Greylisting -- Was: Anti Spam

Ted Mittelstaedt tedm at toybox.placo.com
Thu Apr 26 04:14:21 UTC 2007



> -----Original Message-----
> From: owner-freebsd-questions at freebsd.org
> [mailto:owner-freebsd-questions at freebsd.org]On Behalf Of Christopher
> Hilton
> Sent: Wednesday, April 25, 2007 3:25 PM
> To: Grant Peel
> Cc: Eric Crist; freebsd-questions at freebsd.org
> Subject: Greylisting -- Was: Anti Spam
>
>
> Just my $0.02. Have you considered adding greylisting. I find the
> combination of greylisting and Spamassassin with the SA's bayes filter
> completely handles my spam problem. On my primary MX I use spamd on
> OpenBSD and on my secondary MX I use spamd on FreeBSD. As a very
> informal method of measurement my Inbox.spam folder, held an average of
> 400 messages per day in October before I started using spamd. It
> currently averages about 80 messages per day.
>
> If you don't know about greylisting it works as follows. A greylister
> monitors port 25 for inbound mail connections. When a server connects to
> this port to exchange mail the greylister predetermines the response
> based on whether or not this server has exchanged mail in the recent
> past. If it has it's allowed to exchange mail again and the server's
> timestamp is updated. If the server has not exchanged mail in the recent
> past the greylister responds: "45x - I'm too busy to talk to you right
> now. Please try to deliver this mail later". It then puts the server and
> information about the mail being delivered onto a list. If the same
> server tries the same message later it passes and the greylister
> promotes the server onto it's list of okay mail servers (mail servers
> that it has exchanged mail with in the recent past).
>
> Greylisting works because many, and I'd like to say most, spam programs
> never retry message delivery.

Actually, no.  Greylisting works because it delays the spam injector
long enough that the injector will get blacklisted by the time that the
greylist opens the door for the mail to come in.  Greylisting alone
by itself is getting less and less effective every day.  Spammers are now
starting to setup spam injectors to retry.  If you think about it, it is
very easy to program.  Simply create a list of victims, iterate through
the list once, deleting all the victims that accept, then wait several
hours and iterate through the list again.  It didn't take a rocket scientist
to figure that one out.

Since SA has a lot of the major blacklist servers as score-feeders, the
spam that gets past the greylist just gets tagged by SA.

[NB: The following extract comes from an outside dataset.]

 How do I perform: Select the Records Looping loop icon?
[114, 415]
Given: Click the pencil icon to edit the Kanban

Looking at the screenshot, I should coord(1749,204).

> The best thing about greylisting is that
> combines well with filters like SA by reducing the amount of mail that
> they have to see. In my case something like 80% of the mail that
> Spamassassin used to process just never gets past the greylister today.
>
> The downsides to greylisting is that it delays the first message from a
> legitimate mailserver. In the most common case the incurred delay will
> be between 30 minutes and an hour. This assumes that then sending mail
> server retries queued mails every half hour or so. In an extreme case
> the delay may be longer. If the mail sender has a cluster for delivering
> outbound mails and that cluster features shared message storage and
> several processing units to handle the smtp transfer then the greylister
> will trap that message until the same server attempts redelivery. This
> is a problem with mail coming from very large internet companies like
> Google or AOL or very distributed corporations like General Electric,
> Unilever or United Technologies.
>

That is why the greylist milter (that you use for sendmail) has an exception
list.  There are not many large senders that do this and it is easy enough
to figure out who they are.

> Since you are in an ISP environment greylisting may not be something
> that you can do. I was extremely surprised when a client told me that
> the 1 hr delay in receiving mail from new and infrequent mail servers
> was too much to pay to stop the spam coming into his mailbox.

That should not be a problem.  The current greylist milter port allows
you to define clients email addresses like this as an exception that won't
get the benefits of the greylist, while allowing everyone else on the server
to
continue to enjoy it.

> I don't
> claim to know the political layer as much as I do the technical one.
>

There are legitimate technical reasons that someone may want their mail
to not be greylisted.  For example, my cell phone's e-mail address is
in our monitoring scripts to page me in the event of a server failure.
I would be pretty pissed off if Sprint suddenly started greylisting.  It
isn't just dumb-ass users making stupid political decisions to reject
it, although in your case it probably was.